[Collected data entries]
>>>
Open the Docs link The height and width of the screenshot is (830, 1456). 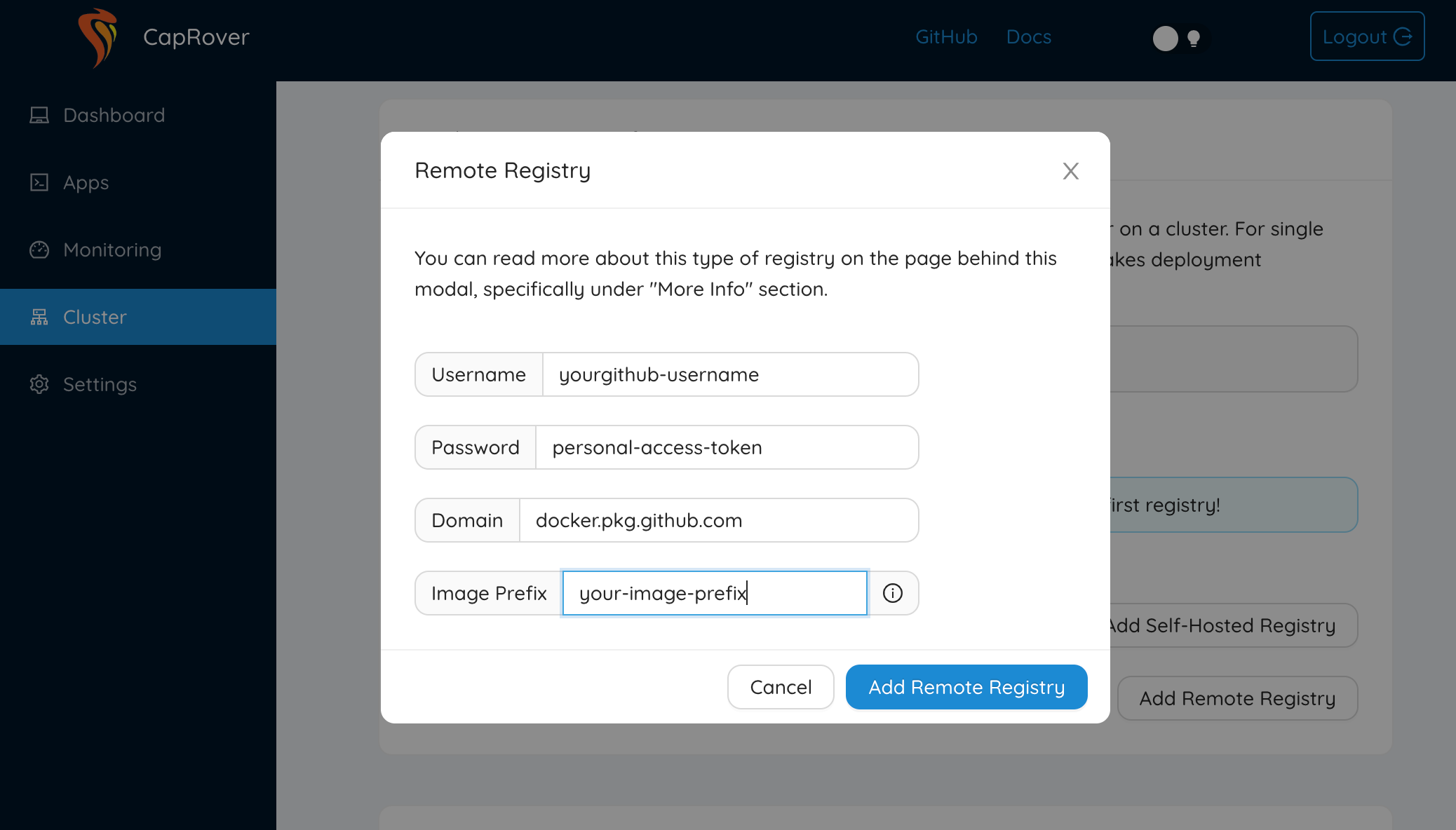click(x=1028, y=36)
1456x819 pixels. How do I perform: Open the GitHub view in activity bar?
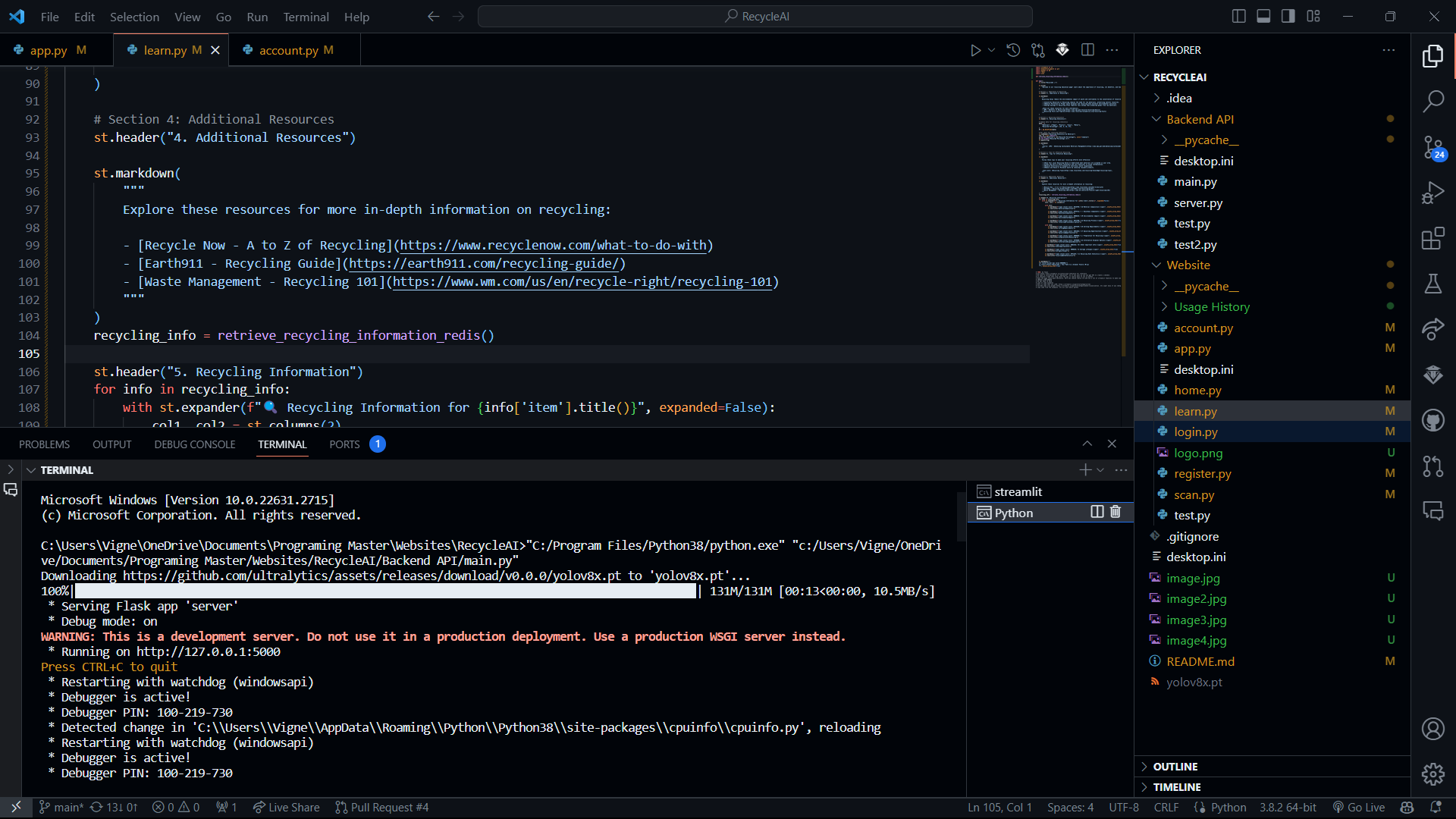pos(1432,420)
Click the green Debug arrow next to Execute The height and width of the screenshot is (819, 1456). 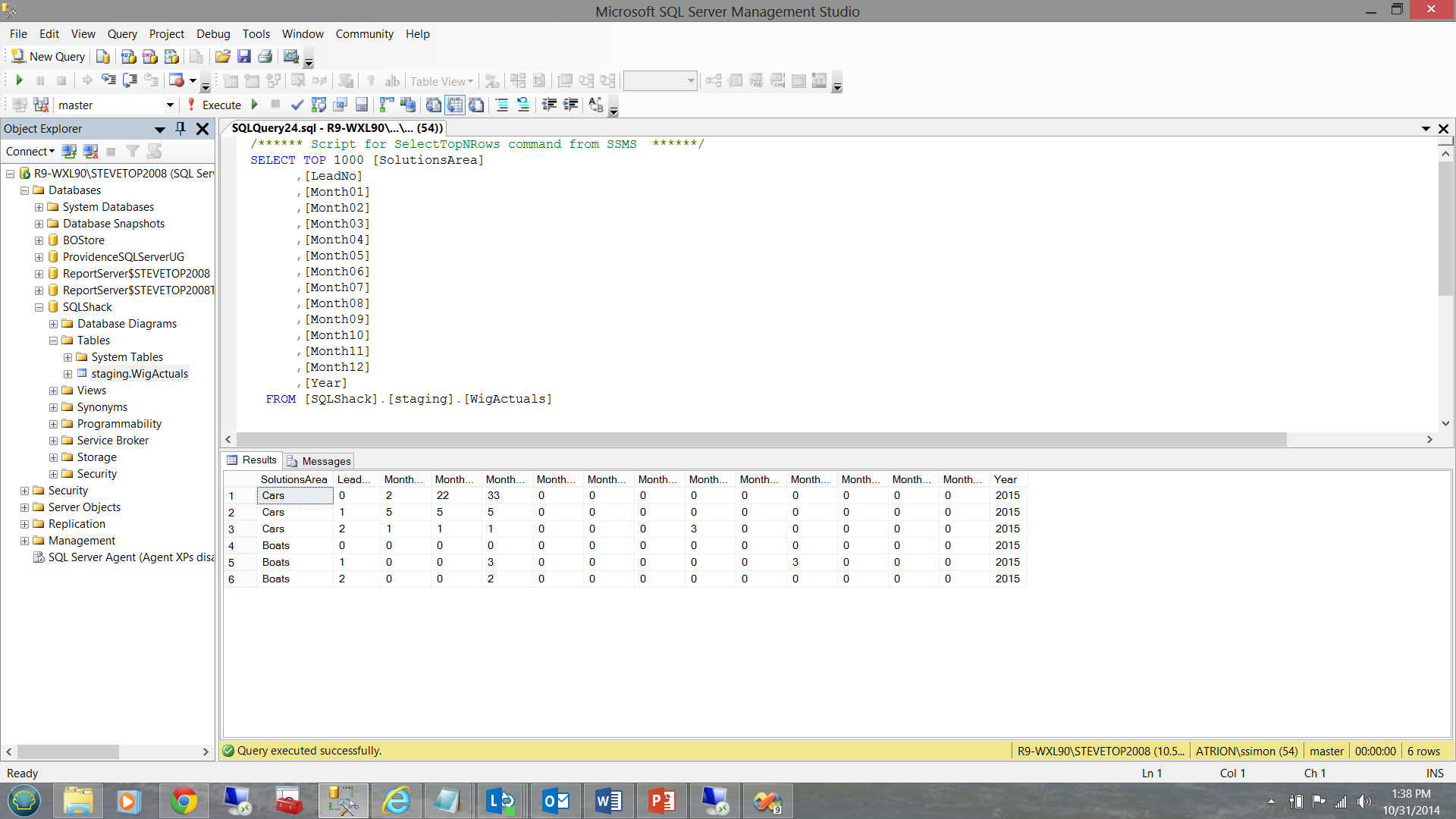pos(255,105)
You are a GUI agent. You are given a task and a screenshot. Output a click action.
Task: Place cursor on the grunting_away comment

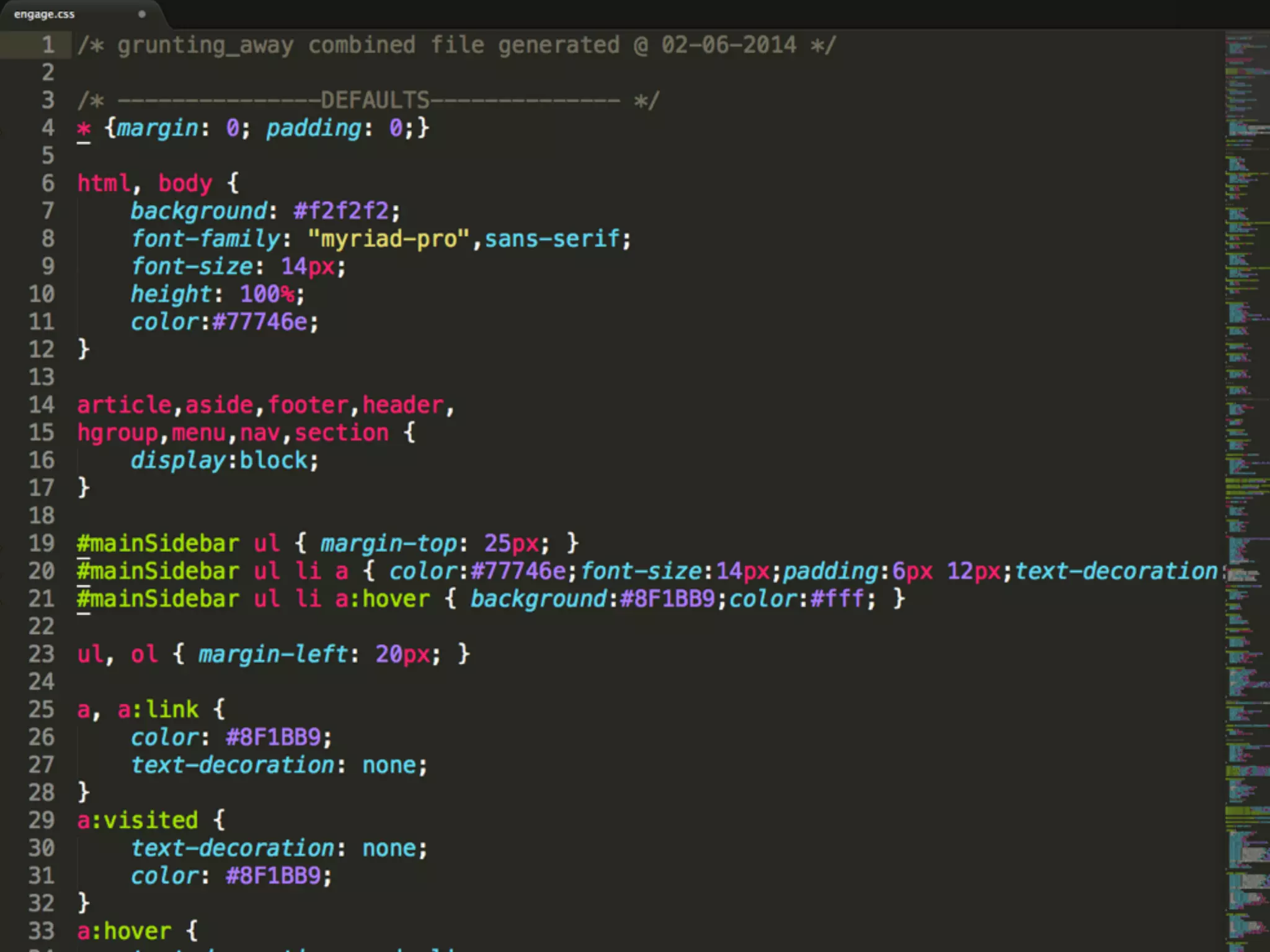coord(205,45)

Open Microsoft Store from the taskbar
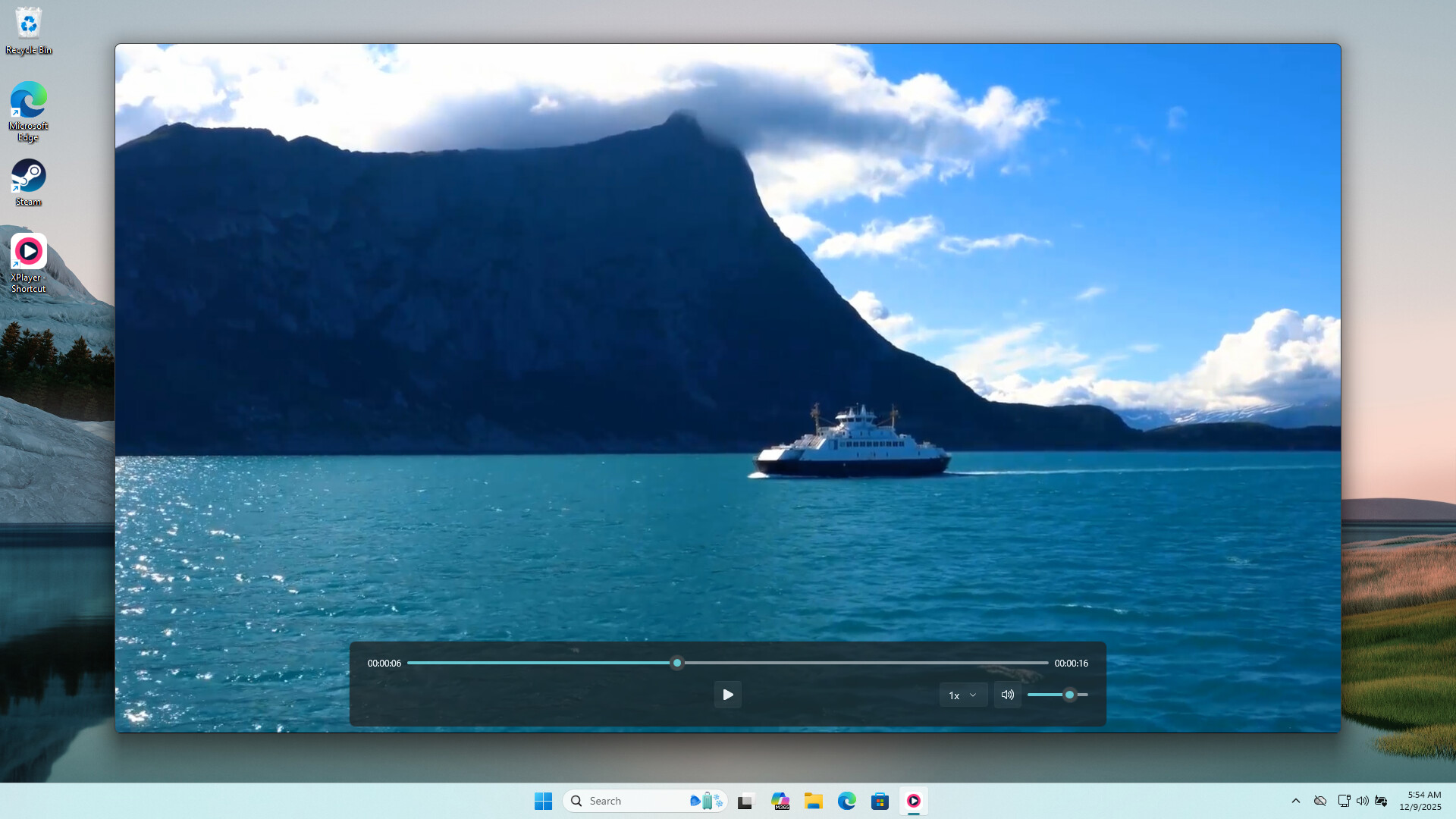[880, 801]
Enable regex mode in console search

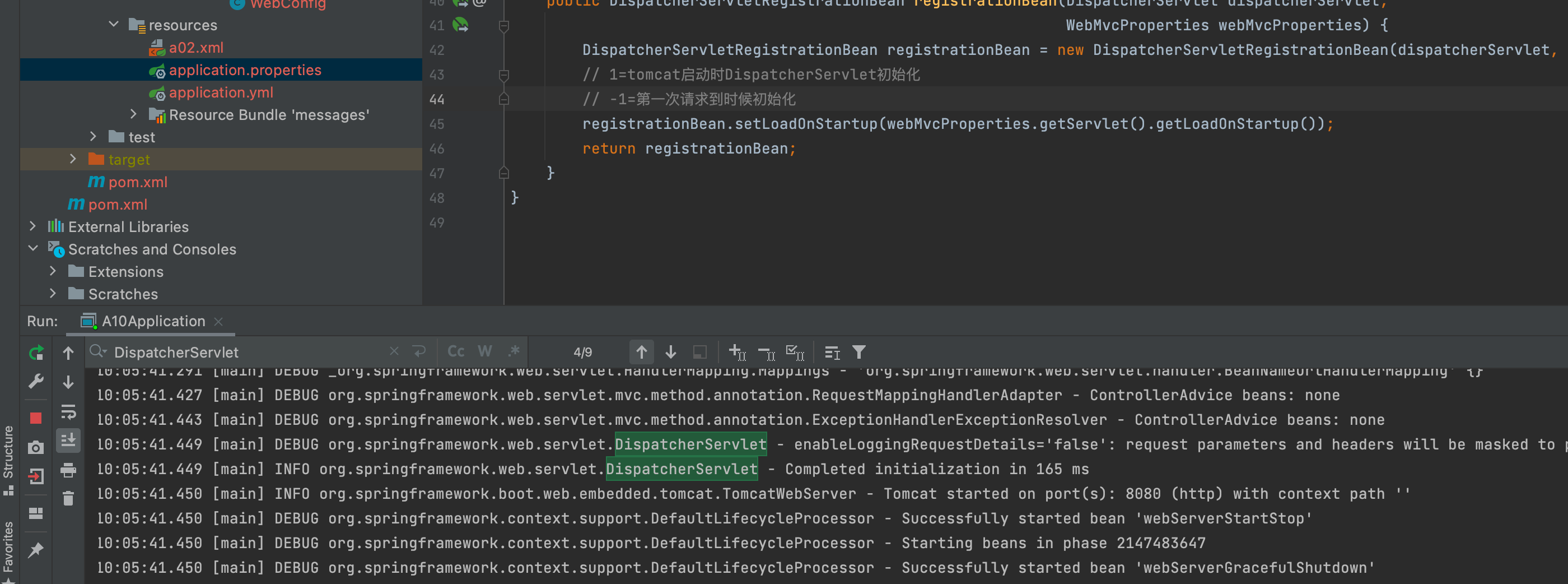point(513,351)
<<<
= EXERCISE OBJECTIVE =
Go to the line that contains "Task: Place cursor" and copy exactly from there through the last line of the records above, both included. Omit pictures.

= TASK SOLUTION =
Task: Place cursor on the grunting_away comment

coord(205,45)

Open Microsoft Store from the taskbar
[880, 801]
Enable regex mode in console search

point(513,351)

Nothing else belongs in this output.